On 3/14/2023 10:03 AM, Robert Heller wrote:
Unfortunately, no. The system would not mount the drive without some other changes. Listing the process here for anyone else who comes across this thread.
Trying to start the array (with or without --force), fails with the message:
mdadm: Found some drive for an array that is already active: /dev/md127 mdadm: giving up
I found with some digging that I needed to change the UUID of the drive to be able to mount it separately from the existing array. I used "sgdisk -G /dev/sdg1" to do this. It worked, but gave quite a few scary warning messages in the process. A better idea would have been to use uuidgen to generate a random uuid and then start the array like this:
mdadm --assemble /dev/md99 --update=uuid --uuid=<newuuid> /dev/sdg1 (might require --force for a broken array, I'm not sure since I didn't actually do it this way)
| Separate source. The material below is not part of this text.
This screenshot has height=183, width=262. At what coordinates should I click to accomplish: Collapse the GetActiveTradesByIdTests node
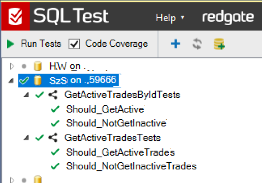pos(26,95)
Once the array is running, there is another problem. Attempting to mount the array gives another error:
mount: wrong fs type, bad option, bad superblock on /dev/md99, missing codepage or helper program, or other error
Useless error message. You have to look in dmesg to see the actual problem:
XFS (md99): Filesystem has duplicate UUID 7e237dbd-6c24-4781-98d1-a1ae80a3ed13 - can't mount
I would assume you would have a similar issue with any other filesystem. In my case, since it is XFS, I used uuidgen to generate another random uuid and then updated it like this:
xfs_admin -U <newuuid> /dev/md99
After that, the filesystem mounted normally.
Hopefully that is helpful for anyone else who finds themselves in this situation.